Selon les chercheurs, dont les travaux viennent d’être publiés dans la revue spécialisée Molecular Psychiatry, ce gène appelé ABCC9 explique environ 5% de la variation dans la durée du sommeil.
L’équipe des chronobiologistes Till Roenneberg et Karla Allebrandt de l’université Ludwig-Maximilians à Munich a mené une étude sur plus de 4.000 individus de sept pays européens.
Leur analyse des comportements vis-à-vis du sommeil (via un questionnaire) et des caractéristiques génétiques a montré que les individus avec une variation courante du gène ABCC9 dormaient généralement pendant une période «significativement plus courte» que les individus présentant l’autre version du gène.
«Ce n’est pas la première étude à mettre en évidence l’implication de gènes dans la régulation du sommeil, mais sa force est de mettre en évidence ce gène dans une large population et de confirmer son rôle chez la drosophile (mouche du vinaigre)», commente pour l’AFP le chronobiologiste français Claude Gronfier (Inserm, Lyon).
L’équipe du Pr Roenneberg, en collaboration avec des chercheurs de l’université de Leicester (Royaume-Uni), a en effet montré que le gène ABCC9 affectait également la période de sommeil nocturne chez la mouche du vinaigre.
Couche-tôt ou couche-tard?
«Ce n’est donc pas seulement une association statistique qui donnerait un rôle à un gène qui finalement n’en a pas tant que ça, c’est un vrai rôle biologique qui est montré, une belle confirmation», explique le Dr Gronfier. «Le rôle de ce gène dans la durée du sommeil est incontestable», ajoute-t-il.

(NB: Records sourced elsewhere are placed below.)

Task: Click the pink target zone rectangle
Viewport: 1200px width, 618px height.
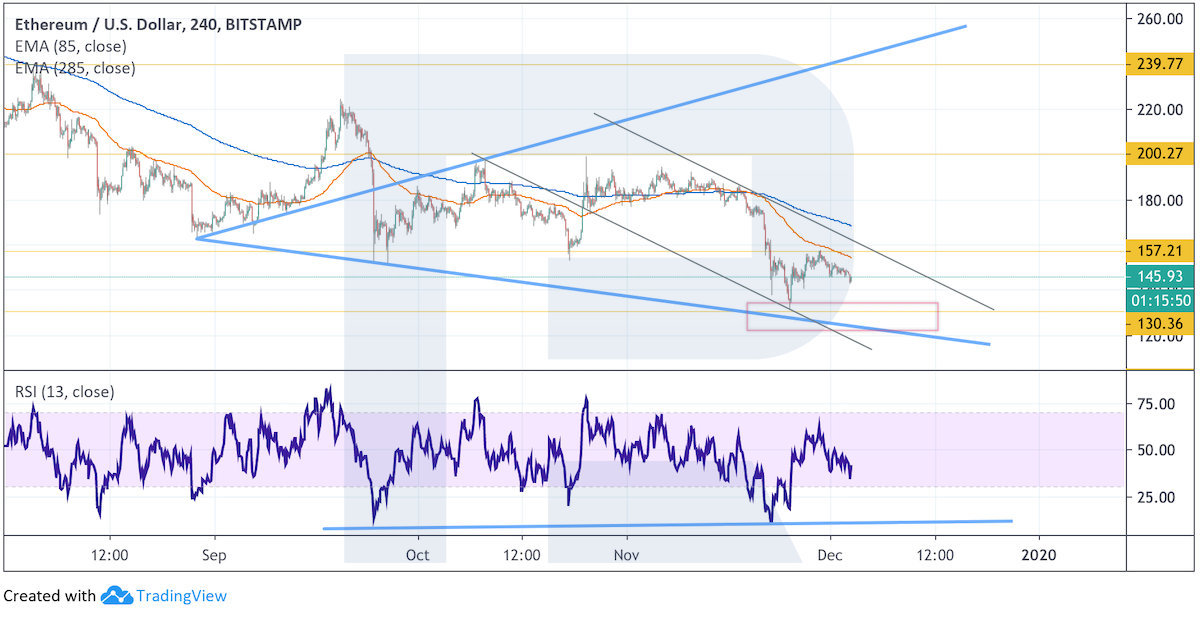Action: pos(842,316)
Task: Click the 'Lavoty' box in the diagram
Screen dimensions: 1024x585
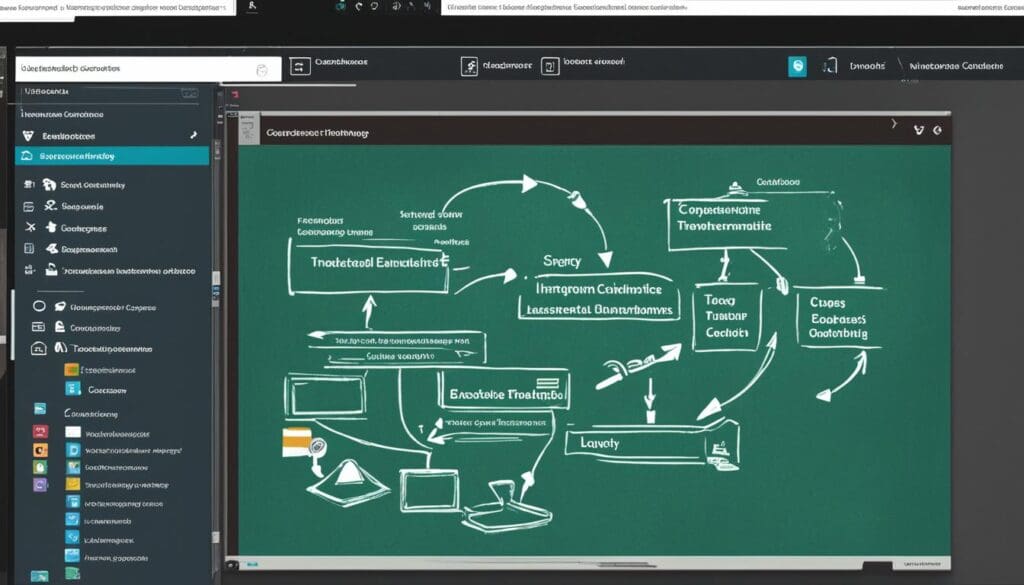Action: click(600, 441)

Ce même gène ABCC9 a été précédemment relié au diabète et à des pathologies cardiaques. «Ainsi, apparemment, les relations entre la durée du sommeil et les troubles métaboliques peuvent s’expliquer en partie par un mécanisme moléculaire sous-jacent commun», a déclaré le Dr Allebrandt.
L’autre enseignement de l’étude, souligne le Dr Gronfier, c’est le rôle de l’environnement sur la durée du sommeil.
Elle montre ainsi l’influence du chronotype (le fait d’être plutôt «couche-tôt» ou «couche-tard»). Plus précisément, elle montre que la conséquence de la variation du gène ABCC9 est plus importante chez les couche-tard que chez les couche-tôt.
De la même manière, les chercheurs ont observé que les conséquences de la variation génétique sont aussi plus importantes chez les populations subissant une forte amplitude de durée de la journée en fonction des saisons.
«On voit là la combinaison, la synergie, entre l’environnement et la génétique qui conduisent à une altération du sommeil», souligne le Dr Gronfier.
Pour ce spécialiste, ces résultats «renforcent le message qu’une durée de sommeil suffisante, par une bonne hygiène du sommeil, est capitale pour un fonctionnement physiologique adapté et pour éviter l’apparition de troubles sérieux».